After the initial visualization, we clustered the combined dataset based on location coordinates using HDBScan for reducing outliers and Kmeans to generate the clusters that will be used to produce the severity score. We chose to do it this way since HDBScan is a hierarchical density based algorithm and sometimes the clusters are not as accurate using this method. This is where we used Kmeans to generate the clusters since it is primarily density based and will not have as many issues as just HDBScan. However, Kmeans does not select the number of clusters so it is necessary to use the elbow method. The elbow method runs the Kmeans algorithm multiple times with changing cluster sizes and calculates the average distance of all points to the cluster’s center point. The best cluster size is chosen when the average distance of each cluster doesn’t change as much as the previous number of clusters.
We have categorized the data points at specific time intervals within certain cluster groups ranked in order of increasing severity. Severity is determined by the number of points in a cluster, standard deviation, duplicate or report density and the time the report came in. Severity would be higher for points which are more recent and lower for older reports. Right now, we are in the process of finishing up the severity function to make it more accurate and more scalable.
We have outputted a visualization using the folium library to showcase flood severity across the map of Harris county. The severity score used for every point is updated and accurate till a certain probability. The next steps have to do more with fine tuning. Some possible ways to do this are normalizing the score column and adjusting the heuristic function for severity score. The heuristic function parameters were guessed through trial and error and we have to graph out respective parameters to find out the most optimal values to get the best results we can possibly get
Our visualization also needs to be formatted in a way where the audience and first responders can easily interpret the map to understand where the most severe regions of flood risk are located. For that to happen, we need to create a color bar on the map to label from 1 to the total number of clusters in the dataset so that we can target specific regions on the map.

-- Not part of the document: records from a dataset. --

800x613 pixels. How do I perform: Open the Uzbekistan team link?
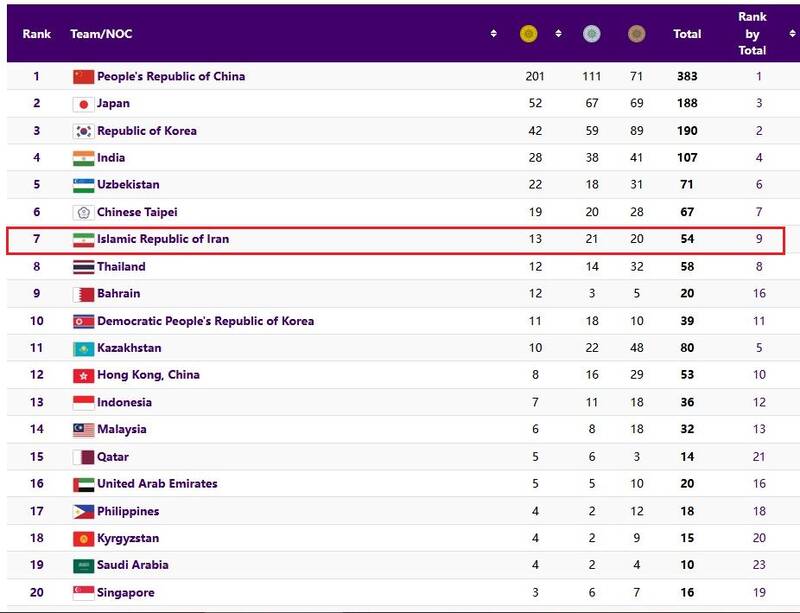tap(128, 185)
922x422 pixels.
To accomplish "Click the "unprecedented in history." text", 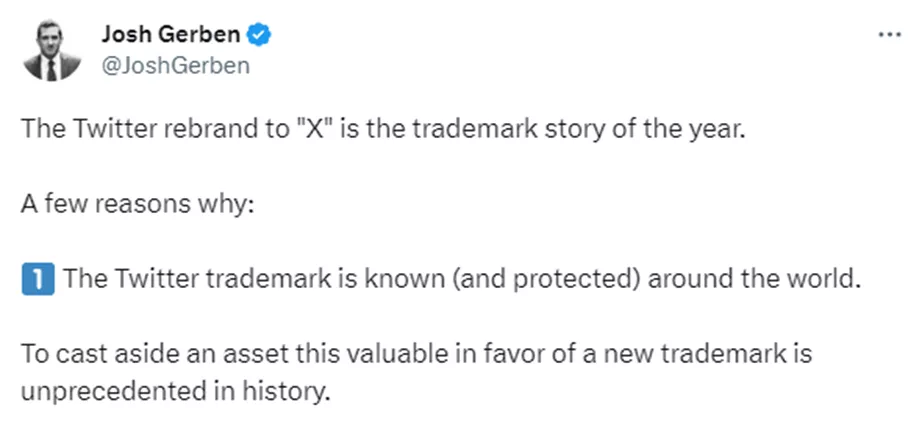I will coord(175,390).
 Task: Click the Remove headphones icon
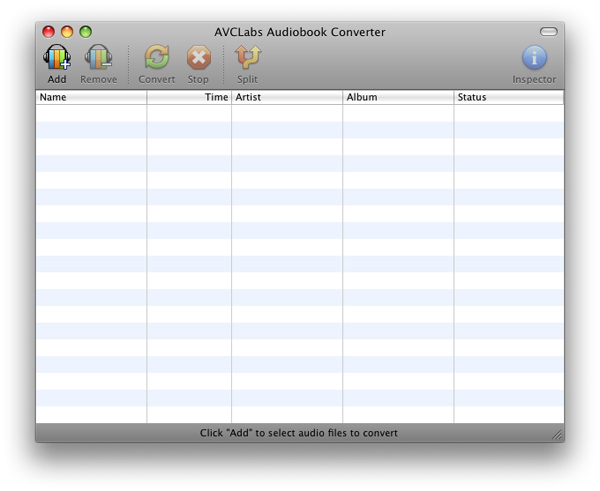tap(98, 58)
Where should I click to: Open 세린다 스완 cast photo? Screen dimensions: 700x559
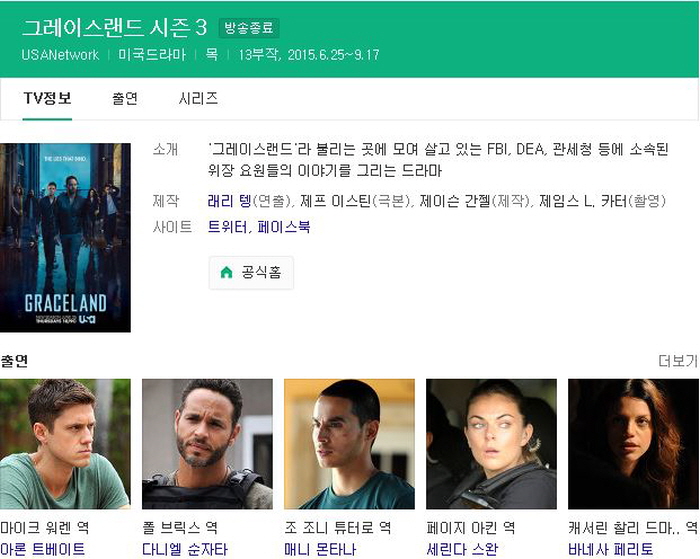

Prediction is a key element that needs to be implemented so that given a few random or sample data reports, we can pinpoint which cluster a given flood report belongs to and assign a severity to it so we can understand the flood risk in that area. To check if our prediction is accurate, we need to split the initial dataset into training and test sets for validation so that we know if the results are not an outlier and close to the optimal values.
Some unique features to be added if time permits are to see if we can add poverty/income level of flooded neighborhoods to the severity score heuristic function. The function gets more and more closer to the actual answer the more impactful variables we add.
While making these changes, it is important to consider how long the elbow method is taking to calculate the most optimal cluster size number. If it is taking around 30 to 60 minutes, it might be a bit impractical to do it for 30 different time periods. Also another parameter to consider is the assumption that the inputted data frame has to be pre-processed before being used. This is important because if you input a data frame for analysis and visualization, you would not get the same results that we have gotten.